Offrendoci un excursus lungo quattro decenni che, dagli esordi d’inizio anni ’60 a Opole (Caino, Lettera da Opole, La prova) e passando dalle registrazioni dei suoi radicali spettacoli (Il principe costante, Akropolis, Apocalypsis con figuris con regia di Ermanno Olmi) e soprattutto dei cruciali momenti della pratica pre-spettacolare del training – per Grotowsi il “vero” momento d’avvicinamento allo studio dell’interiorità – (Laboratorium Grotowskiego; Training at the “Teatr Laboratorium” in Wroclaw), ci ha condotto fino a conoscere meglio, attraverso eterogenei documentari-intervista, lo stesso personaggio Grotowski (Grotowski ou…est-il Polonais?
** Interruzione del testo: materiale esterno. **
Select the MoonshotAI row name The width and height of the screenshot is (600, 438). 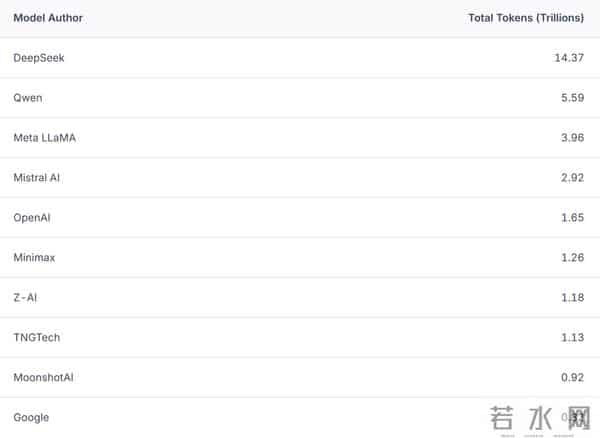43,377
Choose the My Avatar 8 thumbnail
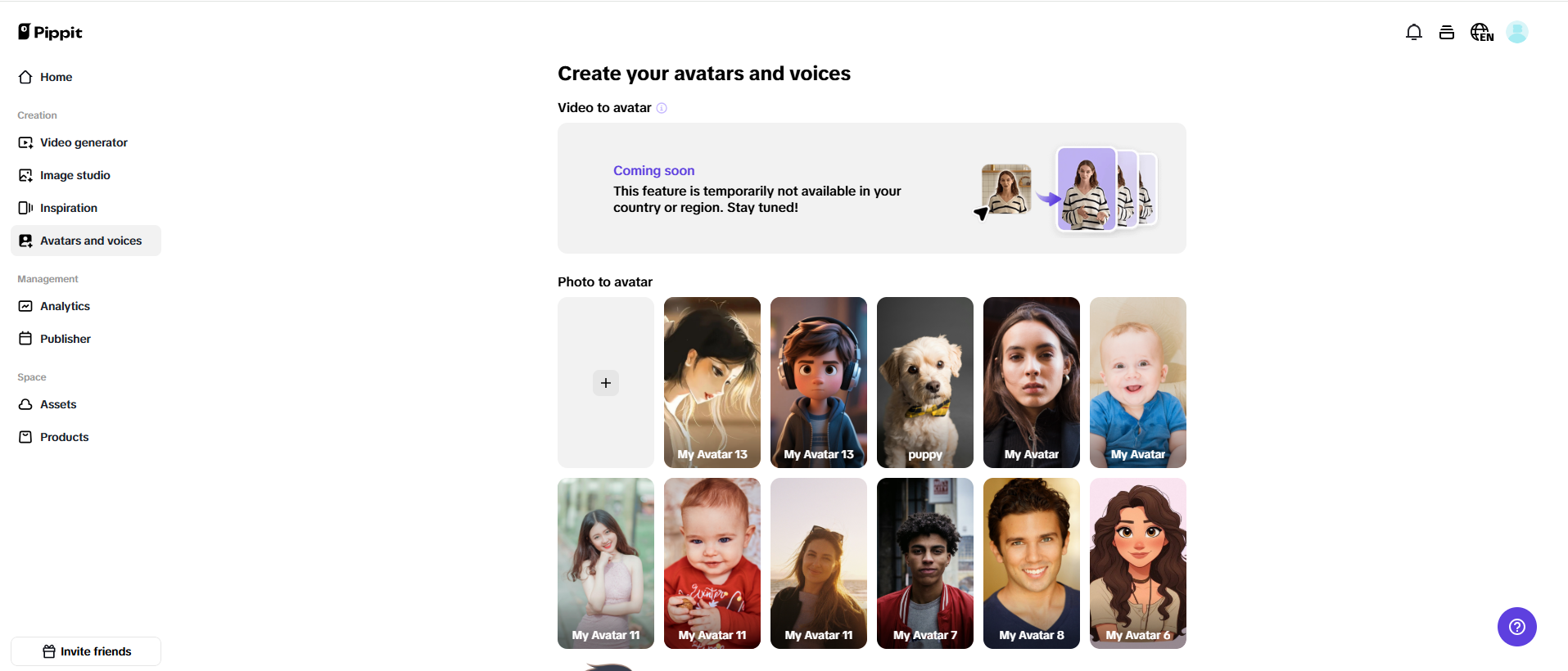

Di Jean-Marie Drot; Un’ora con Jerzy Growoski, a cura di Mario Raimondo; Jerzy Grotowski – prova di ritratto, con regia di Maria Zmarz-Koczanowicz), l’iniziativa ha trovato una esemplare conclusione con l’intervento nell’ultima giornata di Carla Pollastrelli, traduttrice italiana dei testi del regista polacco e sua collaboratrice nel Workcenter creato da Grotowski stesso a Pontedera negli anni ’80 e tuttora in vita grazie ai suoi “eredi”.
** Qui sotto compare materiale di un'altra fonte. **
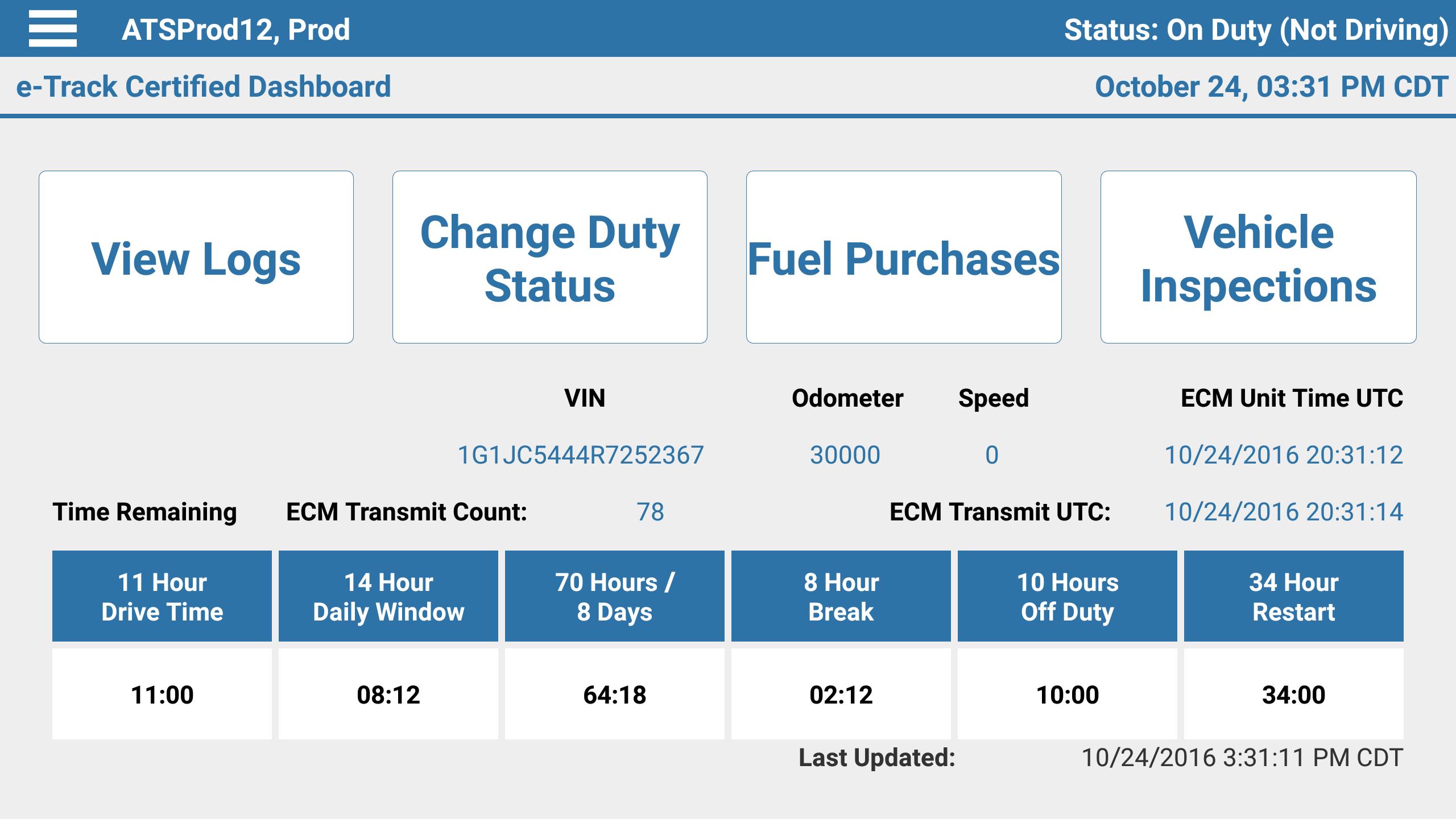Open Fuel Purchases
The height and width of the screenshot is (819, 1456).
tap(904, 259)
L’ultima intervista al regista ormai malato e incanutito, datata 1992 e curata da Marianne Ahrne per il Dipartimento Scuola Educazione della Rai, ha fatto da consuntivo di tutto un percorso artistico e spirituale, quello di chi ha trovato il teatro cercando altro – ovvero una via per interessarsi all’Io e agli altri – e, una volta presa la sua scelta, ha cominciato a spogliare la finzione della pratica spettacolare attraverso un’eliminazione progressiva di elementi, squalificando dai suoi lavori prima la musica, poi il decor e infine anche la storia, conservando in scena solo dei corpi dotati di voce e la cui gestualità veniva esaltata proprio da quell’essere privati di tutto il resto (incrociando, su tale metodo della sottrazione, il cinema di Bresson e poi di Straub-Huillet, l’arte povera e la musica di Cage).

Come fuori programma è stato proiettato un filmato in 16mm che Mercedes Gregory, filmaker sempre interessata al teatro sperimentale, girò nel 1989 registrando eccezionalmente le prove di una “Azione” non riservata allo spettacolo per un qualsivoglia pubblico, ma all’ “arte come veicolo a connessione verticale”, ultima fase della ricerca laboratoriale, in cui Mario Biagini e Thomas Richards, i più diretti collaboratori dell’ultimo Grotowski, sono colti, nella fissità della macchina da presa, a indagare attraverso il proprio corpo le possibilità del guardarsi dentro, non raccontando una storia né affidandosi all’improvvisazione, ma officiando qualcosa di fortemente strutturato, a metà tra rito sacro e un logorante, estatico dispendio di energie.

Il legame con il sacro, avvicinato a volte con necessaria blasfemia (<<‘unico modo per ritrovare qualcosa di vivo>>) d’altronde è sempre stato centrale nel teatro grotowskiano, nella religiosità a volte efferata del lavoro su sé stessi, nel rigore misto a vitalismo sfrenato, nella disciplina obbligata e rischiosissima che segna la vita di chi sceglie d’andare alla ricerca della verità.